--- Required action ---
The answer must consist of every line from the data that holds the string "computer".

■ ■ ■ ■

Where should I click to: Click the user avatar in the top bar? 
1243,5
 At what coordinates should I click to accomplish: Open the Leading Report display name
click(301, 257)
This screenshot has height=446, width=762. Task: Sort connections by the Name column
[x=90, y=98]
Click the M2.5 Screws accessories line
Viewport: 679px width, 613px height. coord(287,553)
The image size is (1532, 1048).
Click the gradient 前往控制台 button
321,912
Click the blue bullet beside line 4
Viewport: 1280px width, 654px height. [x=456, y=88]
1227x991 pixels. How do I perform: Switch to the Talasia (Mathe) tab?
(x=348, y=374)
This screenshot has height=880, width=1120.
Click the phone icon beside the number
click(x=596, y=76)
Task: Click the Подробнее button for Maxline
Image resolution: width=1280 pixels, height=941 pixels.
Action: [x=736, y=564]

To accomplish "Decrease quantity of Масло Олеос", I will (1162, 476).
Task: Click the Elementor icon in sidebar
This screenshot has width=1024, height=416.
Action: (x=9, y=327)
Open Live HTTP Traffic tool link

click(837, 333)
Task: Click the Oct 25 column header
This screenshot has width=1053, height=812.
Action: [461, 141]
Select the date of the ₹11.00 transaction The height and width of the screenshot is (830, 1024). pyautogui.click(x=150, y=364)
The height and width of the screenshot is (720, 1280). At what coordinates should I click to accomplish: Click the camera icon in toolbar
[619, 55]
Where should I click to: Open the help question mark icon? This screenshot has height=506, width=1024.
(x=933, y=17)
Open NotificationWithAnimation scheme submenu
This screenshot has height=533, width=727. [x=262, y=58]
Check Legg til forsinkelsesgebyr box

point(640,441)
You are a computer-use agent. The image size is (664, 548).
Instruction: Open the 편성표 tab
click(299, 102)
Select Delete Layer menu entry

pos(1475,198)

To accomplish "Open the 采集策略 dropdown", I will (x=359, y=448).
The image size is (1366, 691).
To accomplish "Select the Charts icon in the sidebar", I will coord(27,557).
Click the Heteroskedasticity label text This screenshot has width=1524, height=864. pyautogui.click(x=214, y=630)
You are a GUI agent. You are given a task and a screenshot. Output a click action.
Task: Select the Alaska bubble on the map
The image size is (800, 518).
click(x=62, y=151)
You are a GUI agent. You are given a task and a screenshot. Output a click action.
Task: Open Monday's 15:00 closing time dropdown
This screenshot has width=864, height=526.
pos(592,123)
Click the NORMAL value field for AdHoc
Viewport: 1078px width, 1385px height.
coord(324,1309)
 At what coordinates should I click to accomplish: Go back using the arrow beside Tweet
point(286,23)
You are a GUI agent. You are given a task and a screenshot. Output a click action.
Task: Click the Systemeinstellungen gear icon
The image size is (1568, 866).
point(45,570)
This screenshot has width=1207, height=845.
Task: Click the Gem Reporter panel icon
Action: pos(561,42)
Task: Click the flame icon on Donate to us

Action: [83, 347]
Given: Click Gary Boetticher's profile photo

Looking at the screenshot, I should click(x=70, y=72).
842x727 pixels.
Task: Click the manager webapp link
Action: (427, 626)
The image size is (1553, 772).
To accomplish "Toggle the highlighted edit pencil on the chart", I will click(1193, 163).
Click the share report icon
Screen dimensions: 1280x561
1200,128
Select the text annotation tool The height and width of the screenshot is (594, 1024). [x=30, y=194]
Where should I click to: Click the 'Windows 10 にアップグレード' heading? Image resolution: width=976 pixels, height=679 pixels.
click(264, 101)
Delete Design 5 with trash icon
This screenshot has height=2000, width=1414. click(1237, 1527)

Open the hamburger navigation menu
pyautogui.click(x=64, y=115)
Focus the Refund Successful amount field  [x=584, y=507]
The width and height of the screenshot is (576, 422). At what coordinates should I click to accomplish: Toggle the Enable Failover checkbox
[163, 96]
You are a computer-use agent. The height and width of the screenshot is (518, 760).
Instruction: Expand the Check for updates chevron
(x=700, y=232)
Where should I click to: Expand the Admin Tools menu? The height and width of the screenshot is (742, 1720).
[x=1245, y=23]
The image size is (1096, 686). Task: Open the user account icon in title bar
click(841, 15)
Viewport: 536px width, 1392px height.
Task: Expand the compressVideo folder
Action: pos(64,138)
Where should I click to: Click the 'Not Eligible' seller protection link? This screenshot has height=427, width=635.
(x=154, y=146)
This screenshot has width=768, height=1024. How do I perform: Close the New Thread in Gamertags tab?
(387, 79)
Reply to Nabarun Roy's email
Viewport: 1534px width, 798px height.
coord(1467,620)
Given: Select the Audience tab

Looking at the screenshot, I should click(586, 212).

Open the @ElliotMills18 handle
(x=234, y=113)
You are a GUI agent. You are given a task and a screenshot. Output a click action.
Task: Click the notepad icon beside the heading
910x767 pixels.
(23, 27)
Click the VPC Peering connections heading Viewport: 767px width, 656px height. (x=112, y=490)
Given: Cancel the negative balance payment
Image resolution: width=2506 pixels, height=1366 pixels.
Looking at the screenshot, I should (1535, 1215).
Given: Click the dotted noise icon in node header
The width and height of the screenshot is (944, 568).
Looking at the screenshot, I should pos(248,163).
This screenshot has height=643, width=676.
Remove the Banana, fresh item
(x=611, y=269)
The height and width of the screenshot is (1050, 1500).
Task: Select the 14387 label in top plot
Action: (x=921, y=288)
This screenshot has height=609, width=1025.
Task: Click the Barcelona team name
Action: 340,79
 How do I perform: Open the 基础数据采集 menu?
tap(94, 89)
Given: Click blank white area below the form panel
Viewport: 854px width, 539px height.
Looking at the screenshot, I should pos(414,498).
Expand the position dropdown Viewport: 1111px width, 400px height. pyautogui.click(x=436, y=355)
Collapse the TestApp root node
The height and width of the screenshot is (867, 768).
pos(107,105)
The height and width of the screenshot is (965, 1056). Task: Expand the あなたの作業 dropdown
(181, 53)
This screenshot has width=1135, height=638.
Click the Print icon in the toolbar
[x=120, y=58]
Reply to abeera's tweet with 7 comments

■ ■ ■ ■

--- Written response ---
You are a computer-use agent. The image size is (664, 548).
You are a computer-use agent. The height and width of the screenshot is (518, 760).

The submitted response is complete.